Class date: April 9, 2024

Plan: You’ll walk through your code so far step by step and demonstrate to another team that all steps are accurate.

Process:

One team will talk through each section of code in their project so far and explain how they checked the accuracy of those steps.
The other team will listen, ask questions, and provide suggestions. The listening team members should keep in mind the following characteristics from the Code quality and documentation section of the project rubric:
- Are functions used effectively to reduce code duplication?
- Do functions do a single small task?
- Are loops/purrr used appropriately to handle repeated tasks?
- Is their clear documentation in the text before and after code chunks of what is happening in each code chunk?
- Are code comments used to add clarity inside code chunks?
- When using a clean dataset for modeling and/or visualization, is it clear what the cases represent and what portion (possibly a subset) of the data is being used?
Take notes on what you learn from peer feedback on your code and what you learn from observing your peer’s code. This will be part of the reflection for Skills Session 2.

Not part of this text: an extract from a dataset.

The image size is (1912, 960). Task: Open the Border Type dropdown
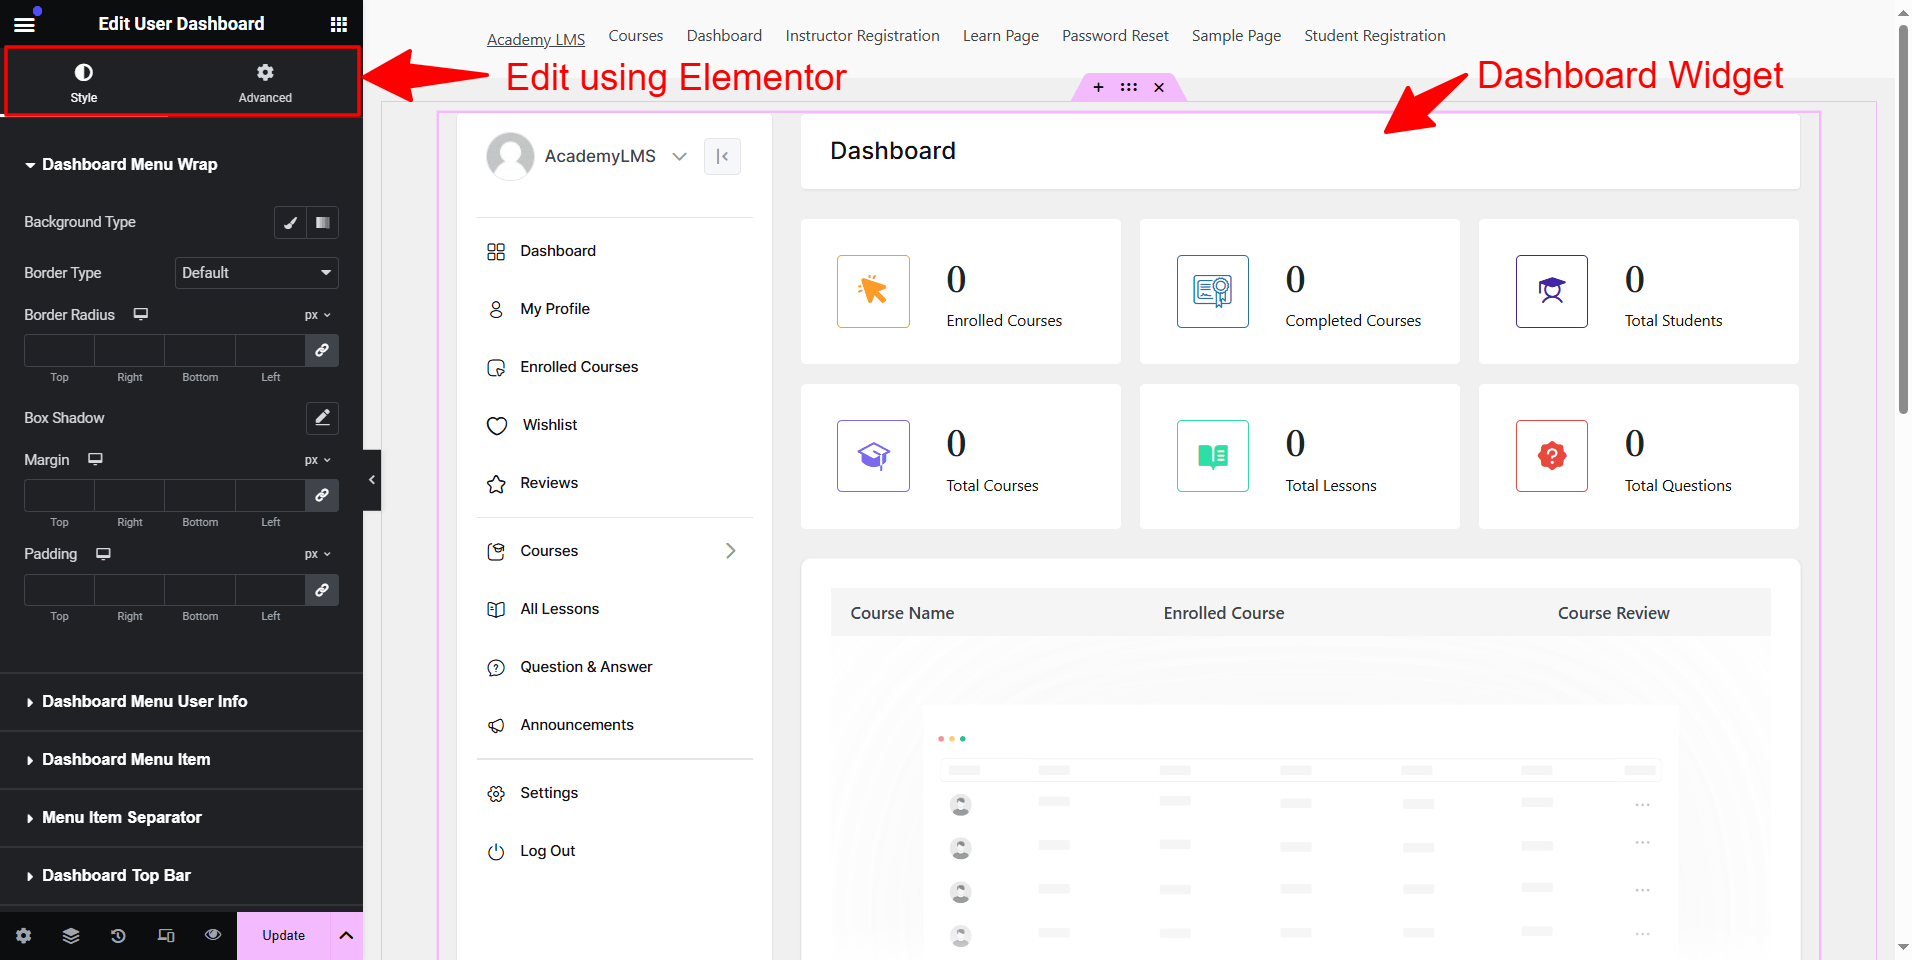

Class date: April 11, 2024

Plan: We’ll look at some materials to provide inspiration and guidance for your projects.

Section 4.2.1 Guidelines for good plots presents 6 guidelines for creating great plots:

Although it’s not explicitly stated, an overarching theme is to facilitate comparisons.

When you present your visualizations, what aspects is the viewer drawn to, and what do they want to compare?
Make it as easy as possible to compare those things.

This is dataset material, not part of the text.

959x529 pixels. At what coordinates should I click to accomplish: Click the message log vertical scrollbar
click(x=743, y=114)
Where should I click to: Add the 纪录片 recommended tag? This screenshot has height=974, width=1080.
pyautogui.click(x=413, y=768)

Example: grid of scatterplots

Scatterplot grids are considered in Guideline 5: Consider using small multiples.
What if the viewer ultimately wants to focus on the slope and the strength of the correlation?
- Then it might be more effective to summarize each scatter plot with the correlation coefficient, slope estimate, and slope confidence interval.
- geom_point(), geom_linerange()/geom_errorbar() would be effective here.

Exercise: If your digital deliverable (whether blog post or Shiny app) could only show 3 visuals, what would they be? Why?

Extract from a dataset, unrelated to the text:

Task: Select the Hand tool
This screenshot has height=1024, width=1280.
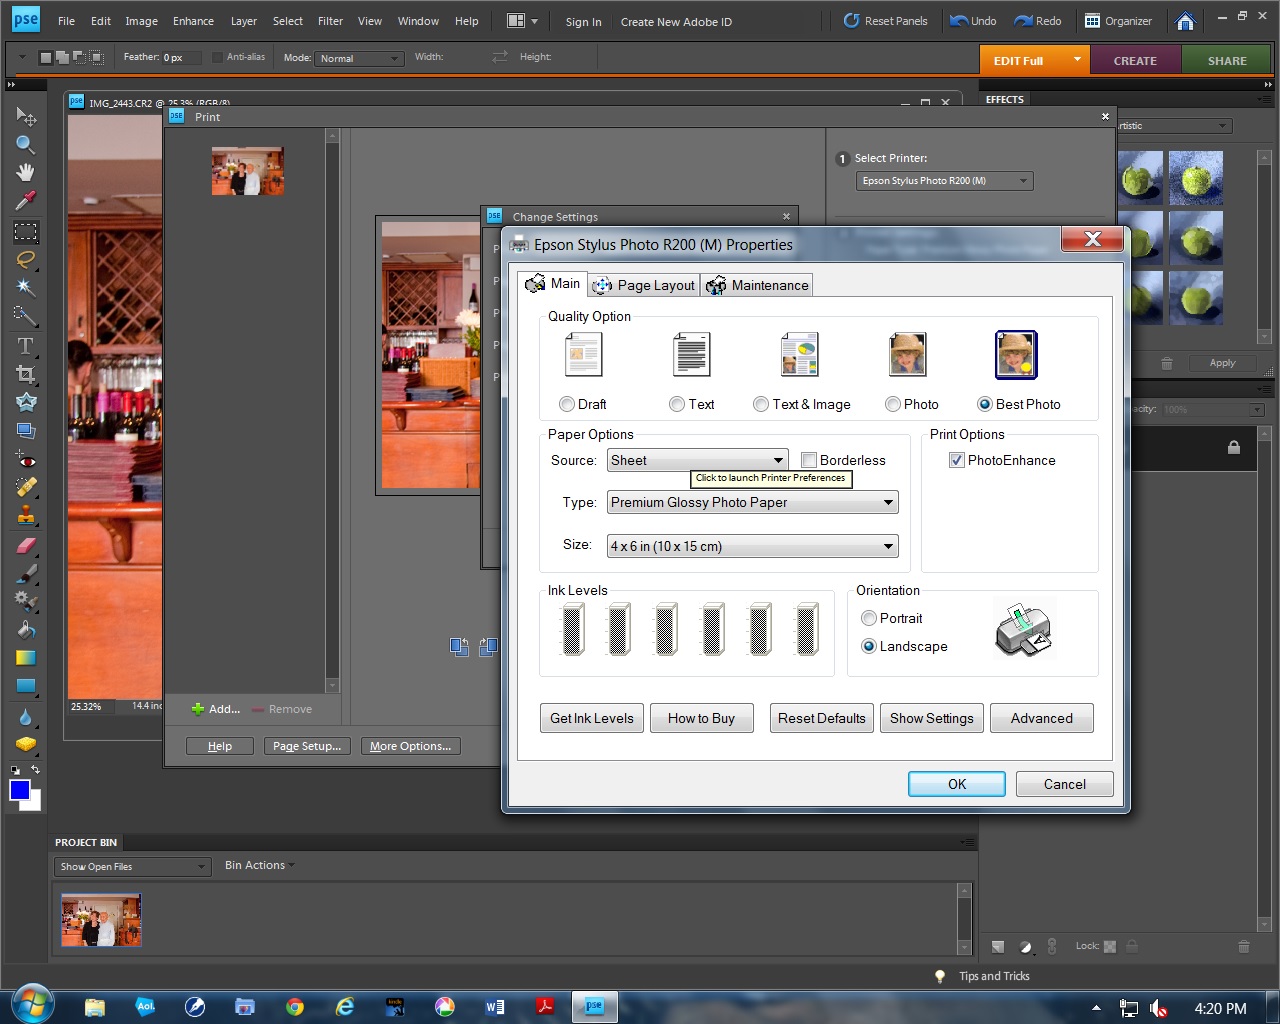Action: click(x=26, y=173)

Let’s take a moment to explore The Pudding’s 30 Years of American Anxieties.

In what ways do these letters reveal essential context that would never be found in a dataset?
What hidden context can you imagine for your dataset?
- What additional information could accompany your dataset to provide a more full picture of the lived experiences of all those who may have been connected to the data?
- Who collected this data? Why? What might have been their agenda?
- How might the agendas of the data collectors affected what data are available? In terms of:
  - What cases are present in and absent from the data?
  - What variables are available and in what format (e.g., categories)?
- Think about the labor involved in collecting your data. Whose labor is most visible and applauded? Whose labor is invisible?